Histochemical detection of GUS enzymatic activity in gene trap (DsG) and enhancer trap (DsE) lines. A, Young pistils were emasculated and pollinated 24 h later. GUS activity was assayed at specific time points after pollination (0, 3.5, and 8.0 HAP) for each insertion line. B, GUS activity was assayed in different tissues: UP (a and e), 8HAP pistils (i and m), unfertilized ovules (b, f, j, and n), 8HAP fertilized ovules (c, g, k, and o), and dehiscent anthers/mature pollen (d, h, l, and p).
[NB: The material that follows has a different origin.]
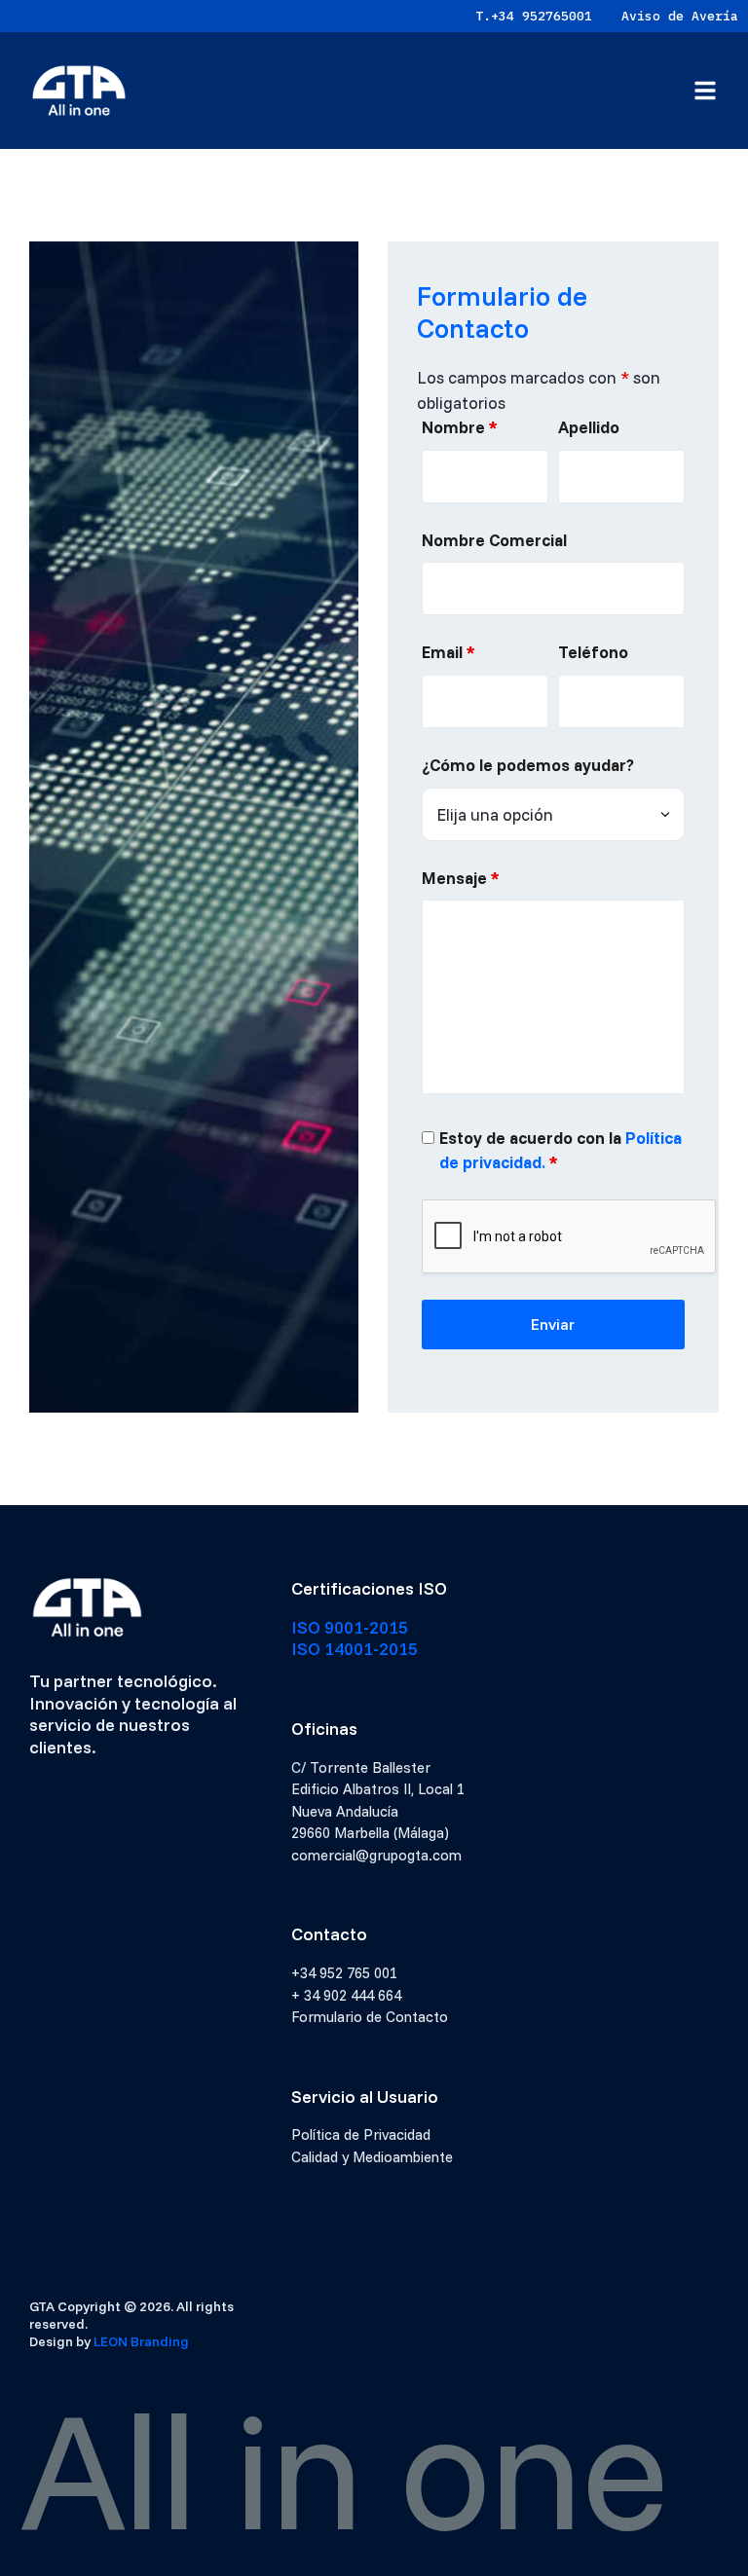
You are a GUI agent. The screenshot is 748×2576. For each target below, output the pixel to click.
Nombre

Arrowheads show pollen (P), stigma papillae (Sp), and transmitting tract (TT). Bars = 400 μm for A and for B as follows: a, e, m, and i, 100 μm; b, c, f, g, j, k, n, and o, 50 μm; d, h, l, and p, 400 μm. [See online article for color version of this figure.]

Figure 5.

Predictions of subcellular localization for proteins regulated during pollen-pistil interactions. Wedges indicate the percentage of proteins assigned to each subcellular localization according to The Arabidopsis Information Resource 9.0 prediction. Whole charts represent proportions in the ATH1 array, PPI (genes regulated during pollen-pistil interactions), and in categories of genes expressed before pollination, induced after pollination, and in the subset of genes pollen enriched or preferentially expressed and regulated during the time course.

Figure 6.

Signal transduction and cell wall families regulated during pollen-pistil interactions. A, Cell wall families. B, Signal transduction families. Values represent percentages of genes assigned to each family on the ATH1 array and regulated during pollen-pistil interactions, as indicated. [See online article for color version of this figure.]